Les procès-verbaux sont muets sur l’opinion des autres plénipotentiaires ; ils se contentent d’enregistrer, sans commentaires, les deux déclarations contradictoires. Rien ne faisait prévoir cet incident ; quatre jours auparavant, lord Salisbury, au contraire, avait déclaré que si Batoum n’avait pas été fait port franc, l’Angleterre n’aurait pas pu s’engager envers les autres puissances européennes à s’interdire l’entrée de la Mer-Noire, mais que, du moment où la Russie cédait sur ce point, le gouvernement anglais ne se refusait pas à renouveler ses engagemens ; le Congrès, unanimement, — le procès-verbal le constate, — avait approuvé les paroles du second plénipotentiaire anglais. Juridiquement, une simple déclaration insérée au protocole ne pouvait suffire pour modifier un principe consacré par plusieurs conventions et sanctionné à nouveau par l’unanimité du Congrès ; mais, politiquement, l’interprétation adoptée par la Grande-Bretagne était de nature à entraîner les plus graves conséquences. Le Congrès de Berlin était le triomphe de la politique anglaise : lord Beaconsfield avait sauvé les États du Sultan d’un démembrement : sa volonté faisait loi à Constantinople ; dans ces conditions, reconnaître au Sultan le droit absolu de disposer, de sa propre autorité, de l’ouverture et de la fermeture des détroits, c’était, en fait, assurer à la Grande-Bretagne elle-même l’exercice exclusif de ce droit ; pour s’assurer un tel avantage, le premier ministre de la Reine donnait l’exemple de modifier, quant à lui-même, des stipulations internationales, sans avoir obtenu l’assentiment des puissances contractantes.
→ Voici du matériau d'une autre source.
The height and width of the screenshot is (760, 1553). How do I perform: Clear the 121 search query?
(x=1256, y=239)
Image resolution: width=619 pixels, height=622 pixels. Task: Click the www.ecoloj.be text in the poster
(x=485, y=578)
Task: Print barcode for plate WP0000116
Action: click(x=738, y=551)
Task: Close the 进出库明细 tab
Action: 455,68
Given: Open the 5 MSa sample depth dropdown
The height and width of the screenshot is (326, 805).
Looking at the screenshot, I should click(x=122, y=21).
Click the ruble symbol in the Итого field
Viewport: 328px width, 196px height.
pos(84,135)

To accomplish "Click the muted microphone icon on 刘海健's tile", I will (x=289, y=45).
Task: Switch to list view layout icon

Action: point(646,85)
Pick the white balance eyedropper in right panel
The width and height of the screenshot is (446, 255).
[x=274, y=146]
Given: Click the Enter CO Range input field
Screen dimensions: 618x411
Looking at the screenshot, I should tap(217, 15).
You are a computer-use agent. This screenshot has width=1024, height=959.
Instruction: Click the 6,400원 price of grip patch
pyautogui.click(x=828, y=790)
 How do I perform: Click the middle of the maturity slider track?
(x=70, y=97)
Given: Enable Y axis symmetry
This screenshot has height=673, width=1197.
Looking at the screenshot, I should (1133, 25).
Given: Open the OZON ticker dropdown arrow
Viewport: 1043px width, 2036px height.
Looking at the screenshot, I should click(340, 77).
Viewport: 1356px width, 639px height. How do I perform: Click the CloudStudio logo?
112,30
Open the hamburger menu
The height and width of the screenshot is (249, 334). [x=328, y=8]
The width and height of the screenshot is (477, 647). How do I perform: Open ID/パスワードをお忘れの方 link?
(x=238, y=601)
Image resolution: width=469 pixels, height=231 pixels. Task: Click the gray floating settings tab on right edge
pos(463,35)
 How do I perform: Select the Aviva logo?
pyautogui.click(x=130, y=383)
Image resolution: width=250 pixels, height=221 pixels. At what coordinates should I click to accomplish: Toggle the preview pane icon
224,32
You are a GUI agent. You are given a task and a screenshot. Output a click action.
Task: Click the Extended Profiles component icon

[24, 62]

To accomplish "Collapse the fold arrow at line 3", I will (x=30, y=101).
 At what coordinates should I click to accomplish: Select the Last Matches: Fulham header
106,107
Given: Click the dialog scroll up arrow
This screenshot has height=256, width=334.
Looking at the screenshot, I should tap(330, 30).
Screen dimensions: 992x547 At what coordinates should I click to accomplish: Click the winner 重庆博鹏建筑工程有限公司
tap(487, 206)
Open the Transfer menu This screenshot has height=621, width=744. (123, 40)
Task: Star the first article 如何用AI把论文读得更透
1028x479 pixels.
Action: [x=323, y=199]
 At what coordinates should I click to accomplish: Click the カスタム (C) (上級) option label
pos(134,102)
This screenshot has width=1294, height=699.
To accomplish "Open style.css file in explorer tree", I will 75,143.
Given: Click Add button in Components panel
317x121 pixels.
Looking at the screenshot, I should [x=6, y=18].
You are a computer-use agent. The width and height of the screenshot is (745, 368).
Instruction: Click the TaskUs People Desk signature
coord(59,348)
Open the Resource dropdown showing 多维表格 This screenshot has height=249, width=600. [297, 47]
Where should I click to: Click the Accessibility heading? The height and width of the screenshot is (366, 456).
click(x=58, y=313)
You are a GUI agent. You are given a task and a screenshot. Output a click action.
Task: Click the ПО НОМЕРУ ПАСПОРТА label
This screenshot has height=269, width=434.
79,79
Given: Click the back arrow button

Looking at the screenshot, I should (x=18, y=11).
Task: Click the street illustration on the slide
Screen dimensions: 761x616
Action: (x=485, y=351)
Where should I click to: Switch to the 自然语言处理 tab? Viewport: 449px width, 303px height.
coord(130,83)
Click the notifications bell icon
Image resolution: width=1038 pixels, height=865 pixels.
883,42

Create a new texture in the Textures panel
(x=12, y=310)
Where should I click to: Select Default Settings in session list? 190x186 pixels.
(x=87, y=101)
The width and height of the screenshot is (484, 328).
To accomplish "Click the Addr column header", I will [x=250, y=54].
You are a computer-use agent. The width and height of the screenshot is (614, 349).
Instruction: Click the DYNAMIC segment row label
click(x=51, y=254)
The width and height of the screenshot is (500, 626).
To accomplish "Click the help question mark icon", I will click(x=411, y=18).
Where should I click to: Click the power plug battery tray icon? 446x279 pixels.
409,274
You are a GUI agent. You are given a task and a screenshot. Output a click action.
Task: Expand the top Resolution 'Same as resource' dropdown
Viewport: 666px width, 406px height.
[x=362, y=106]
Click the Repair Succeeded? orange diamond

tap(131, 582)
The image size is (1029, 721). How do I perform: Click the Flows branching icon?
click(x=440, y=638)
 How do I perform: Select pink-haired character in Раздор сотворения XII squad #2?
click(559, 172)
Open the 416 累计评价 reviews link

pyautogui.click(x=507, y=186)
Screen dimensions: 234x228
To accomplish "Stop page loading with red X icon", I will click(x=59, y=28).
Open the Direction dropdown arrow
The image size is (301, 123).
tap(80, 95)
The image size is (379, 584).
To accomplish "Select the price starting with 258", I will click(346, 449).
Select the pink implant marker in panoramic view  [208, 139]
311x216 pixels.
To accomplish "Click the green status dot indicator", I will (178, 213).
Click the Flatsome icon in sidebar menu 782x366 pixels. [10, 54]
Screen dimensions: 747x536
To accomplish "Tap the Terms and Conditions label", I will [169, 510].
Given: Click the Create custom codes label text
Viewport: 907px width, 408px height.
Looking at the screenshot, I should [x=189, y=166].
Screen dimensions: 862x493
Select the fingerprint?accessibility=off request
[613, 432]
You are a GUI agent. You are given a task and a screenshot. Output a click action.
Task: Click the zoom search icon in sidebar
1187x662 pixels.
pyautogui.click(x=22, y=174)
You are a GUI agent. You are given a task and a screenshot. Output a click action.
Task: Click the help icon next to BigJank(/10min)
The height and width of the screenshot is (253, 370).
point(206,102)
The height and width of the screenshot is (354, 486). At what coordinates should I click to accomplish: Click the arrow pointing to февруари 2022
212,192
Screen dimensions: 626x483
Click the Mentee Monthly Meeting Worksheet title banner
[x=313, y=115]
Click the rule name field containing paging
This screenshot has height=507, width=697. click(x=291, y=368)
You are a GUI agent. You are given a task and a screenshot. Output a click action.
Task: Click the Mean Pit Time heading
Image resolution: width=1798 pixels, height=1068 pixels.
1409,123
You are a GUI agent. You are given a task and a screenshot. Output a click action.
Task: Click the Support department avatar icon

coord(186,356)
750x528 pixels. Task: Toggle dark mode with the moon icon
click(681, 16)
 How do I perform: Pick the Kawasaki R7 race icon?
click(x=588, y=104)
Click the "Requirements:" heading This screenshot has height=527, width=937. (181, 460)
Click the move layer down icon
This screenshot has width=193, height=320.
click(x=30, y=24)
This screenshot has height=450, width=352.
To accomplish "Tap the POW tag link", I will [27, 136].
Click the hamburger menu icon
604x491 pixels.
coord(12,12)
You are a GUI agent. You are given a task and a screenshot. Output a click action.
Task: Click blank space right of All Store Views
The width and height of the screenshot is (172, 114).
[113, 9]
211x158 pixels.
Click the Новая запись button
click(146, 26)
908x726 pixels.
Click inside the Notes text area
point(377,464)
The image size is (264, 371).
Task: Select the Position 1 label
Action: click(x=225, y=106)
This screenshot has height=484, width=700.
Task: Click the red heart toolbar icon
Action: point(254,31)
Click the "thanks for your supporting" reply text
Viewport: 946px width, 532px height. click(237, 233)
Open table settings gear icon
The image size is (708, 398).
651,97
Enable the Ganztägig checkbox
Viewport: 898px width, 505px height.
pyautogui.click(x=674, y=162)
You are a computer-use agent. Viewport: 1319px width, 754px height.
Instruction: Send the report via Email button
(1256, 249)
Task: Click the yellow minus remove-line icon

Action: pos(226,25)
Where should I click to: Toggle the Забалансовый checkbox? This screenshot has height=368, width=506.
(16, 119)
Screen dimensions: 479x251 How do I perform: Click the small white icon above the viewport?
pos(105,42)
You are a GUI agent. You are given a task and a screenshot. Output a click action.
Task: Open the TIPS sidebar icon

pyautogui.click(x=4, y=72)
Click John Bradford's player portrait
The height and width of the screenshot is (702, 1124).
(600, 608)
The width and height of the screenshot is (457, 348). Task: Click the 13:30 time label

Dans l’enivrement de son succès, lord Beaconsfield présumait trop de l’avenir et croyait pouvoir compter sur la perpétuité de l’hégémonie britannique dans le Bosphore ; qu’arriverait-il cependant, remarquait, dès 1878, M. Benoît Brunswik, dans son ouvrage sur le traité de Berlin, le jour où l’équilibre des forces viendrait à se déplacer et où le Sultan, usant du droit absolu que lui attribue l’Angleterre, conclurait avec la Russie un nouveau traité d’Unkiar-Skélessi et appliquerait au profit de cette dernière le principe de la clôture des détroits ?

Tout en maintenant son interprétation, lord Salisbury, le

  1. Voyez Adolphe d’Avril, Négociations relatives au traité de Berlin, Ernest Leroux, 1883, in-8o, p. 443. Cf. Mischef, ouvrage cité, p. 593.